Coral are symbiotic organisms that are part animal, plant and mineral. They are highly temperature-sensitive, an unfortunate condition given our unrelenting global heat wave. When the water gets too toasty, coral expels its zooxanthellae, the symbiotic algae that it depends on for food. This leads to the condition marine scientists call “bleaching”. If a bleaching event goes on for too long, the coral will starve.

That’s exactly what’s been happening in extra-warm tropical waters around the world for about two years. Globally, over 70 per cent of the planet’s reefs are currently being exposed to elevated temperatures that place them at risk for bleaching.

“All of this started in 2014, during what was almost an El Niño year,” Mark Eakin, a biological oceanographer at NOAA, told Gizmodo. “On top of that, we’ve now added what is arguably the strongest El Niño on record. This has turned into the longest bleaching event we’ve ever seen, and it’s going to keep causing the same destruction we saw in the past.”

This isn’t the first time El Niño has sounded a death knell for coral reefs. The first two global bleaching events, in 1998 and 2010, also coincided with El Niño years. What worries Eakin and other marine biologists most is the uptick in the frequency and duration of these events. As global temperatures continue to rise, fuelling ever more powerful El Niño events, coral are being left with little time to recover before they get hit by another hot spell.
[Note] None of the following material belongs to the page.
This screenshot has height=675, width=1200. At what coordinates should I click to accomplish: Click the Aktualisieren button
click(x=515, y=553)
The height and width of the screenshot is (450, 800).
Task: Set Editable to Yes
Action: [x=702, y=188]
El Niño Is Killing Earth’s Coral Reefs
Top image: Maximum thermal stress measured by NOAA satellites in 2014 and 2015, along with locations of the worst coral bleaching events. Bottom image: Four month bleaching outlook for February – May 2016, based on NOAA’s Climate Forecast System. Via NOAA.

“You have reefs getting hammered time and time again, year after year,” Eakin said, pointing out that both Florida and Hawaii have seen several consecutive bleaching episodes since 2014. And if bleaching doesn’t kill a coral reef outright, it weakens it, making it more susceptible to diseases and the ravages of ocean acidification. “Recovery at this point is very limited,” he added.

In the past few years, we’ve seen several ambitious efforts to rescue our planet’s ailing reefs. These include a captive breeding program, which earlier this month announced that lab-grown coral have successfully reproduced in the wild for the first time. Efforts like this are an important way to fortify reefs against future climate change and disease. In order to preserve these biodiversity hotspots for the long term, however, much more dramatic action is needed.

“The big solution is what went on at COP21 in December,” Eakin said, referring to the climate conference at which 195 nations pledged to wean themselves off fossil fuels this century. “We’re finally planning to take serious action to address climate change — and that’s the root cause here.”